Records for this task:
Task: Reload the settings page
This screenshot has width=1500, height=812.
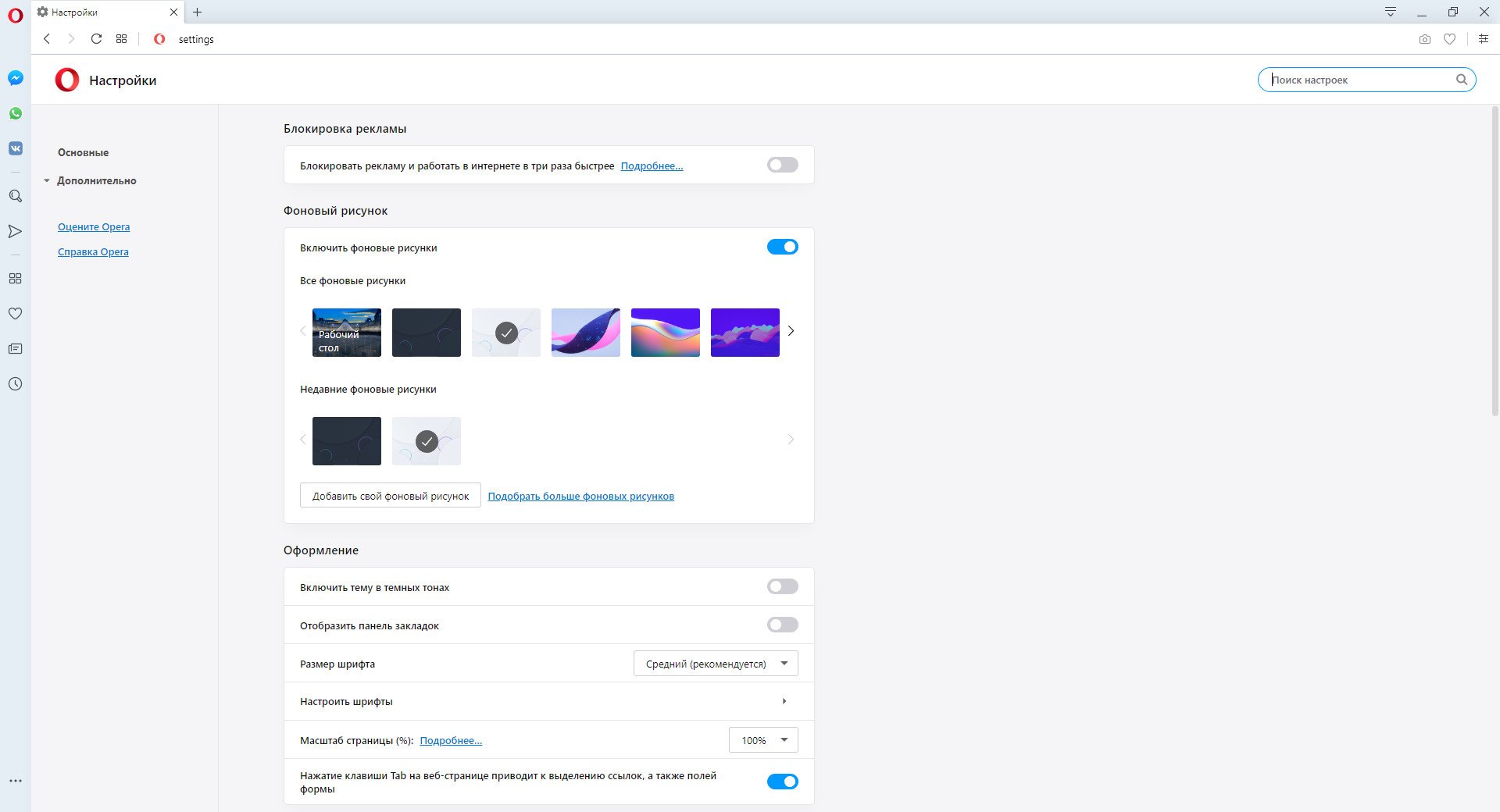Action: click(96, 39)
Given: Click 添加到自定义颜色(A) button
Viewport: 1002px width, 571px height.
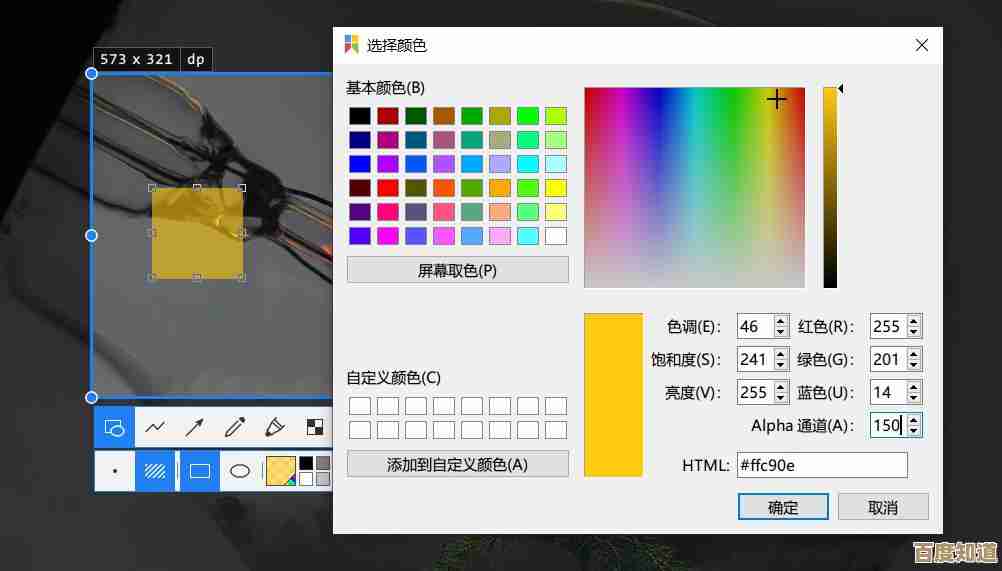Looking at the screenshot, I should pos(457,464).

What you are asked to do: Nothing but the lines from the line containing "Given: Click 添加到自定义颜色(A) button" through the last line of the material may be output, and they must be copied exactly, without pictures.

Reply:
Given: Click 添加到自定义颜色(A) button
Viewport: 1002px width, 571px height.
Looking at the screenshot, I should pos(457,464).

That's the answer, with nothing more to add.